Même si l’écologie est désormais en tête des préoccupations des Français, jusqu’ici les alertes au changement climatique ont été trop peu entendues en dépit de l’activisme des jeunes du collectif Fridays for Future ou de la progression enregistrée par les partis verts lors des dernières élections. Pourtant tous les indicateurs sont au rouge : les forêts brûlent en Australie, en Californie ou au Brésil, des pays entiers et des îles sont menacés de disparaître sous les eaux, la sécheresse entraîne des flux migratoires incessants, des espèces sont menacées ou disparaissent et les épisodes de canicule se multiplient. La crise climatique n’est pas hypothétique mais bien réelle et ses conséquences peuvent être catastrophiques si rien n’est entrepris.

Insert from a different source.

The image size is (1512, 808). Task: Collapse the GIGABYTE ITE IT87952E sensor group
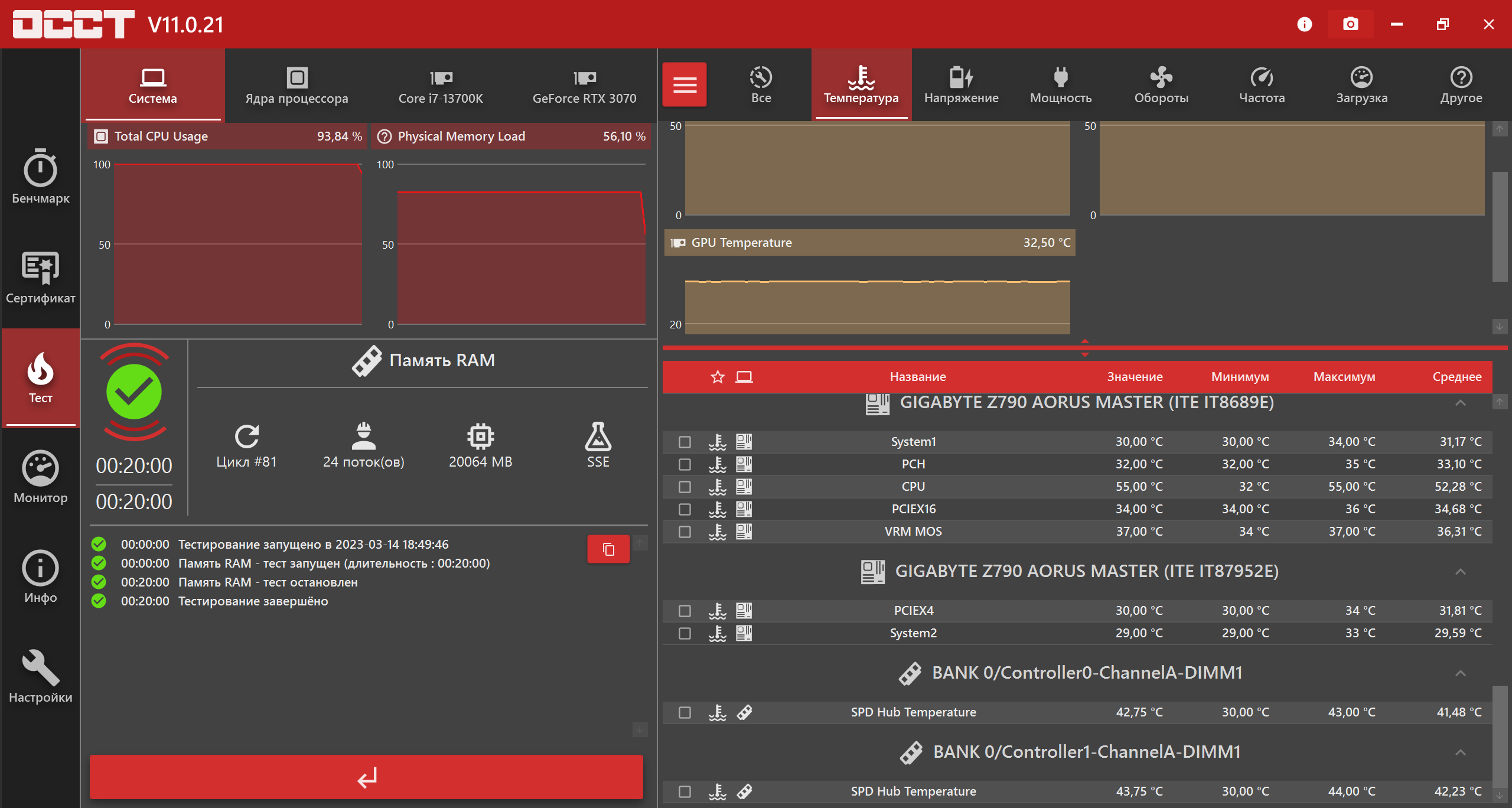(1460, 572)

La pandémie nous invite à réfléchir sur le monde d’après, mais si la prise de conscience est là, les actes suivront-ils ? « La crise du Covid a été un accélérateur. Les gens ont compris que nous sommes vulnérables et que, si nous ne faisons rien, après la crise sanitaire, nous aurons la crise écologique » a déclaré Barbara Pompili lors de son arrivée au ministère de la Transition écologique. Pour elle, « c’est le bon moment pour gagner la bataille écologique ». Oui, mais comment ? Et quel rôle pour l’économie et pour les entreprises ? Elles sont de plus en plus nombreuses à s’engager et à investir pour décarboner leur production à l’image des signataires du Business Climate Pledge en 2019.

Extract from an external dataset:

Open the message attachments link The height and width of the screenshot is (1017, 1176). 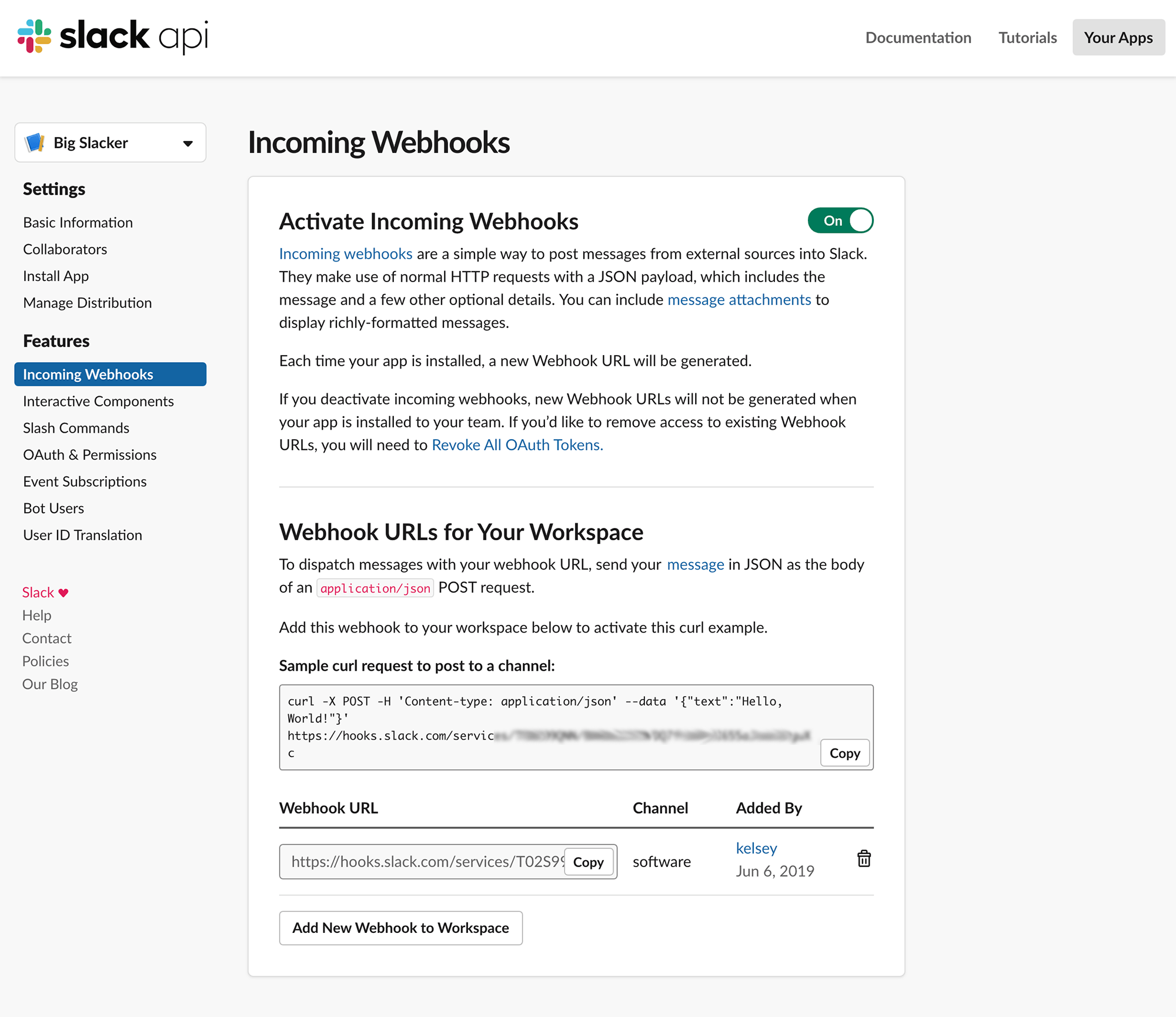pos(739,299)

Revenir au business as usual ne semble pas être une option. La mondialisation, résultat de quatre décennies d’expansion sans limite de l’économie de marché, a montré ses limites. Pour autant prôner la décroissance, comme certains n’hésitent pas à le faire, serait la garantie d’une récession, d’un retour en arrière et d’une aggravation de la pauvreté. Entre ces deux extrêmes quelle peut donc être la voie médiane ?

L’enjeu aujourd’hui est de relancer l’économie tout en opérant une reconstruction écologique. De redémarrer l’économie autrement, de façon plus durable et plus responsable. « La transition écologique doit être l’horizon de notre économie », a déclaré Bruno Le Maire pour qui « avoir l’économie la plus décarbonée en Europe est une fierté nationale ».

« L’écologie ne doit pas s’opposer à l’économie et à la croissance. Bien au contraire », avertit l’économiste Marc Touati, et de très nombreuses entreprises ont d’ores et déjà bien compris la nécessité de favoriser les énergies renouvelables et les activités faiblement polluantes.

Mais comment aujourd’hui aller encore plus loin pour entreprendre sans détruire ? C’est ce que nous diront les intervenants de la table ronde « L’économie au secours de l’écologie, et vice-versa ? »

Nous sommes à la croisée des chemins, l’heure est venue de faire de « l’écolonomie ».